- [EXERCISE INSTRUCTIONS]
**A.** From the news article, extract the passage that begins at the words "By Drew Harwell, Times" and stops after the words "fantasizing of murder.".
**B.** According to the news article, where did Thomas Cacacie give his interview to the Times?
**C.** Continue the news article from the point where it stops.

- [EXERCISE PASSAGE]
By Drew Harwell, Times Staff Writer
In Print: Tuesday, October 12, 2010
HOLIDAY — The man charged with brutally murdering and raping the 22-year-old mother of his son said he feels neither sadness nor remorse.
"I have never been more at peace with myself, ever," Thomas Cacacie, 26, said Monday during an interview with the Times at the Land O'Lakes jail. "I feel like now she's in a better place. … I'm kind of happier now knowing no one else can touch her."
Cacacie was unapologetic during his gruesome retelling of the murder of Sarah Ann Capps, his longtime girlfriend with a past as dark as his. He said he loved her. He said he killed her. And he welcomed the spare accommodations of a life in prison — far better, he said, than his "out there" life as a heroin addict fantasizing of murder.
"I know I'm not going to die a junkie," he said. "For the rest of my life, the taxpayers are going to pay everything for me."
Cacacie said he punched and slowly strangled Capps about 3:30 a.m. Friday, a week after he had traveled from New York to reunite with her. He said he sexually assaulted her body, cleaned her in a bathtub and sent a picture of her corpse to a friend in Virginia Beach.

- [INFORMATION SHOWN]

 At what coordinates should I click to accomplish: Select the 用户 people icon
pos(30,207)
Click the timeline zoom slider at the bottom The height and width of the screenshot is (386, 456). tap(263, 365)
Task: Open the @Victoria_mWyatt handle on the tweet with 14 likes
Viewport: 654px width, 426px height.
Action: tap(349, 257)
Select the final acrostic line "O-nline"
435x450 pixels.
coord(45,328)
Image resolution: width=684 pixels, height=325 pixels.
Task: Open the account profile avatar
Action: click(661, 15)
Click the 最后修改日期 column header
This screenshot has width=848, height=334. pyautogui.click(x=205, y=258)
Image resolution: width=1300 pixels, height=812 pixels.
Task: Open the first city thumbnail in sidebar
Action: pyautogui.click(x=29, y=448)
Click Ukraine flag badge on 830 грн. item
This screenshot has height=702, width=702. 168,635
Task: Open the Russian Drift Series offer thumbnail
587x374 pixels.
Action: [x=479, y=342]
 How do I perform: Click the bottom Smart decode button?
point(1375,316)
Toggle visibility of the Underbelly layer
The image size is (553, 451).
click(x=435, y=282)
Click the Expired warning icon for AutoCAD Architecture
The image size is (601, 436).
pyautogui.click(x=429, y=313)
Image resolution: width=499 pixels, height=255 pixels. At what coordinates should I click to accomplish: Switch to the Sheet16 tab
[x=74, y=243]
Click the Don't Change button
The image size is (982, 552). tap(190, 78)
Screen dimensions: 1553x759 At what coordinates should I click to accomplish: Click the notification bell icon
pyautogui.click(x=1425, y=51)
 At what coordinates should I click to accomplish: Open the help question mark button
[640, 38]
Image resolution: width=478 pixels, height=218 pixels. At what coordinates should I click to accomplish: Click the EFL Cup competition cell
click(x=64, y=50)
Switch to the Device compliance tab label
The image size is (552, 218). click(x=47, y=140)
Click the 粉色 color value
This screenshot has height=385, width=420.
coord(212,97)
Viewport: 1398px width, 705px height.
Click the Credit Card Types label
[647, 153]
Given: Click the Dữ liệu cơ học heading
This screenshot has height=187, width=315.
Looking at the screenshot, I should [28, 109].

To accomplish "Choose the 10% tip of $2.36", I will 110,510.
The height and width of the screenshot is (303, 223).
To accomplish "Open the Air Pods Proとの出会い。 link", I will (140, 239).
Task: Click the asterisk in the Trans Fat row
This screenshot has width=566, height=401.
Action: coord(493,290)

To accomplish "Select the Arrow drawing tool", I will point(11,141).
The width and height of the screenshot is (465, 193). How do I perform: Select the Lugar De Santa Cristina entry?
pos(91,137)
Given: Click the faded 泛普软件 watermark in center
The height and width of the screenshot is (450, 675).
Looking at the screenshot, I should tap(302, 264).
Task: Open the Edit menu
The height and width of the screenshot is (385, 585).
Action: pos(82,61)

- [TASK RESULTS]
**A.**
By Drew Harwell, Times Staff Writer
In Print: Tuesday, October 12, 2010
HOLIDAY — The man charged with brutally murdering and raping the 22-year-old mother of his son said he feels neither sadness nor remorse.
"I have never been more at peace with myself, ever," Thomas Cacacie, 26, said Monday during an interview with the Times at the Land O'Lakes jail. "I feel like now she's in a better place. … I'm kind of happier now knowing no one else can touch her."
Cacacie was unapologetic during his gruesome retelling of the murder of Sarah Ann Capps, his longtime girlfriend with a past as dark as his. He said he loved her. He said he killed her. And he welcomed the spare accommodations of a life in prison — far better, he said, than his "out there" life as a heroin addict fantasizing of murder.

**B.** At the Land O'Lakes jail.

**C.**
That woman's call to the police led Pasco deputies to Capps' Golden Nugget Drive apartment 10 hours after the murder. Cacacie had spent the morning outside in a white plastic chair, smoking a cigar and drinking a Coke. When investigators arrived, he was standing across the street with onlookers, watching.
• • •
Cacacie said he had beaten, abused and fantasized of killing Capps often during their six-year relationship. In 2006, on Mother's Day, Cacacie said, he nearly strangled Capps for having sex with another man. In 2007, he went to state prison for two years for domestic violence against her. And in 2009, after he moved back in with Capps, his plan to kill her before she went to work one morning failed only because he overslept.
In July, Cacacie checked into a Pasco mental health facility for depression and thoughts of murder. He told nurses he had left his job as a line cook in Crystal River to move in with Capps in Holiday, that she had promised they could "start anew and be a family," but that his dreams of killing her never went away.
Nurses at the Harbor Behavioral Health Care center in New Port Richey told deputies these types of threats were common among patients, but that Cacacie's seemed more earnest. He appeared, a discharge planner said, "very calm and very matter-of-fact." They alerted deputies, who told Capps of the threats. She said she would move within the week.
Cacacie was released that month. Due to patient confidentiality, officials at the Harbor could not discuss his case.
In his discharge report, Cacacie wrote, "I don't have any plans. But if I stay in the area, I will go back to my son's mothers house and take her life."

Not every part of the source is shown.